混合淋巴细胞实验结果如图9A和9B所示,三特异性抗体TsAb1能够以浓度依赖的方式诱导CD4+T细胞分泌IFNγ和IL-2且优于已上市PD-L1单抗Avelumab,表明其可解除树突状细胞表面PD-L1对T细胞的抑制效应。

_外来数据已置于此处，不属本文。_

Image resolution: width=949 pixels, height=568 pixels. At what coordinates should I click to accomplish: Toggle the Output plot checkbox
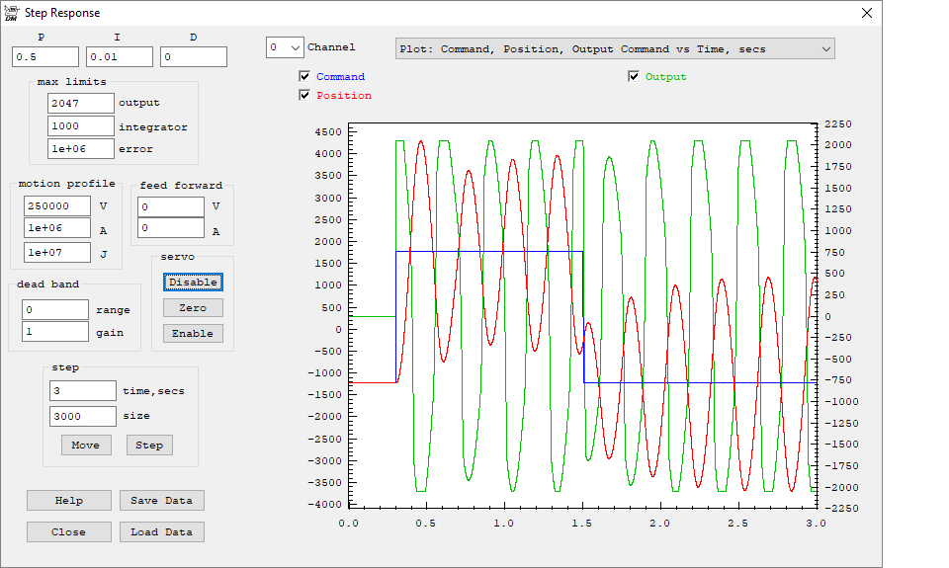[x=634, y=76]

实施例11抗HER2/PD-L1/VEGF三特异性抗体的体内药效
选择8周龄雌性NCG小鼠(购自维通利华),将对曲妥珠单抗有应答的外源表达PD-L1的人胃癌细胞huPD-L1 NCI N87以1×107个细胞/只进行皮下荷瘤,荷瘤7天后根据小鼠肿瘤体积以8只/组进行随机分组,共7组。分组后,通过尾静脉向每只小鼠注射5×106个人PBMC细胞以对小鼠免疫系统进行免疫重建。4h后,分别以腹腔注射方式向小鼠注射等摩尔剂量的Trastuzumab(35nM/kg),Avelumab(35nM/kg),Bevacizumab(35nM/kg),Trastuzumab+Avelumab(35+35nM/kg),Avelumab+Bevacizumab(35+35nM/kg)以及高剂量(87.5nM/kg,即17.8mpk)和低剂量(35nM/kg,即7.1mpk)的三特异性抗体TsAb1,给药频率为2次/周,共给药8次。每周对小鼠肿瘤体积和体重进行两次测量和记录。按照公式(长*宽2)/2计算肿瘤体积(单位:mm3)。实验结束时,通过颈椎脱臼法处死小鼠,剥离小鼠肿瘤组织并对其肿瘤进行测量和记录。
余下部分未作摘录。